I don't know the bandit pins myself, but honda Pins are good at siezing in.

With all siezed bolts and pins the thing is to create a gap between the "nut" and the "Bolt"

If the pin is threaded things get harder, if not then the method is the same but you stand a much better chance.

I'm guessing the pads are dead - if not i'd replace them anyway.....
You may as well replace the pins as well. If they aint dead now they will be by the time you get em out.....

Give the pin a good soak in WD40 or similar.- the longer the better - overnight is not unreasonable. Add some more every few hours.

You should be able to get some Mole Grips onto the Pin (Between the pads) If your grips are old and knackered go get a new pair !!!

See if you can start to rotate the pin. Sea Saw action - gently and slowly.

If it still won't move it's time to add some heat. A Blow Torch is great - the smaller the better. The idea is to heat the area around the pin and not the pin itself. have another go at rotating the pin. If it still won't go try heat again then get some ice and melt it on the pin and repeat a few times.

Exercise set:
**A)** In the post on freeing seized pins, what tool should be fitted onto the pin between the pads?
**B)** Resume the post on freeing seized pins from the point where it stops.
The data that comes after this post on freeing seized pins is from a separate source.

Data lines:
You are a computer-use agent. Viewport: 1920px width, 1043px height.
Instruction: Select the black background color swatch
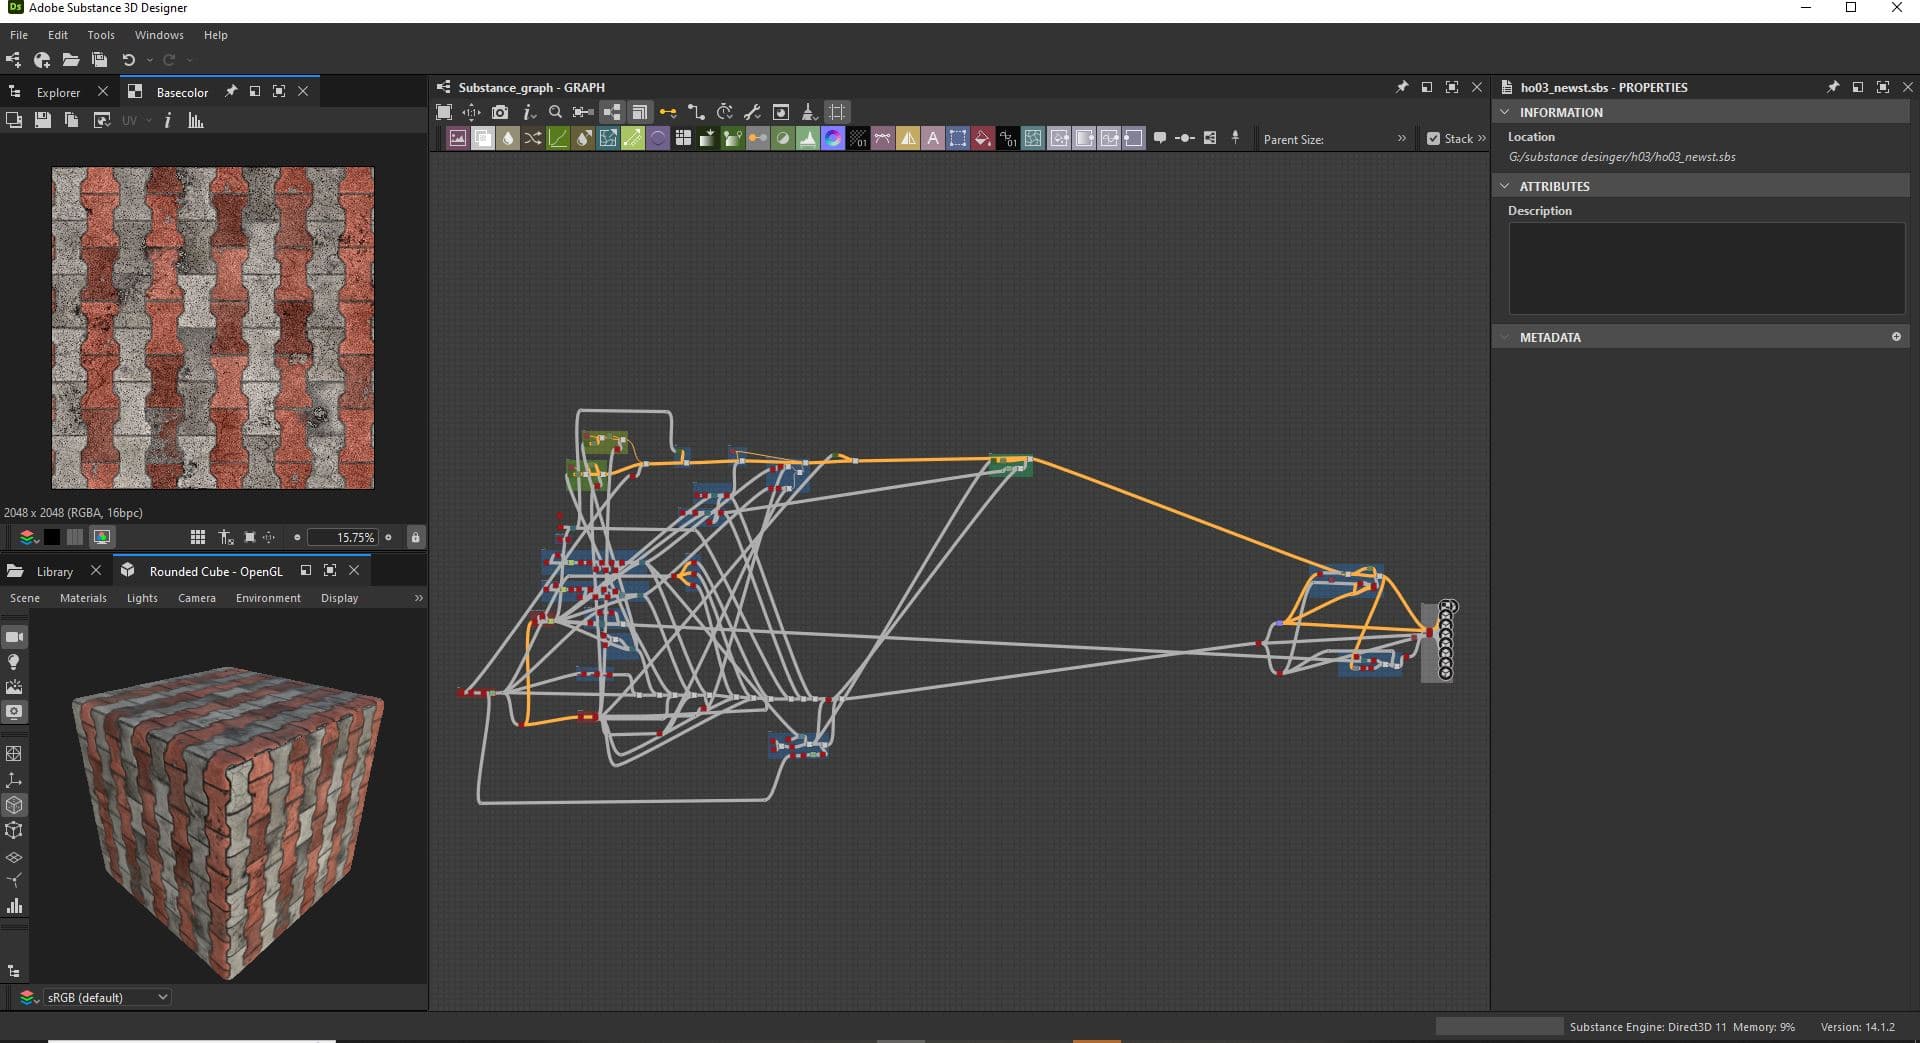point(52,538)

Results:
**A)** Mole Grips.

**B)**
If it still won't go there is only one other way. At least brake pins are soft and easy to drill !

Start with a small ( 2 mm ) drill. Use a center punch and then use the drill to centre the hole. Drill down 5 - 6 mm. It's VERY Important that you get the hole in the centre of the pin. You will probably find that the pin will free up at this point. If not try the same from the other end.
If the siezed end is threaded it's probably the threads that are siezed. You may well need to use a larger drill after the 2 mm drill - make sure it's at least 20% smaller then the inside of the threads. If you damage the threads it's new caliper time.

As you are working on the Brakes i'll add in:

If it don't look right it's probably not.
If it looks worn REPLACE it.
If it's dirty - clean it.
If you are unsure get expert advice.
Take great care that you don't damage the rubber piston seals - If you do REPLACE them.

Brake seals and pins are not usually costly - the caliper is probably going to cost £100s.

GL and let us know how you get on.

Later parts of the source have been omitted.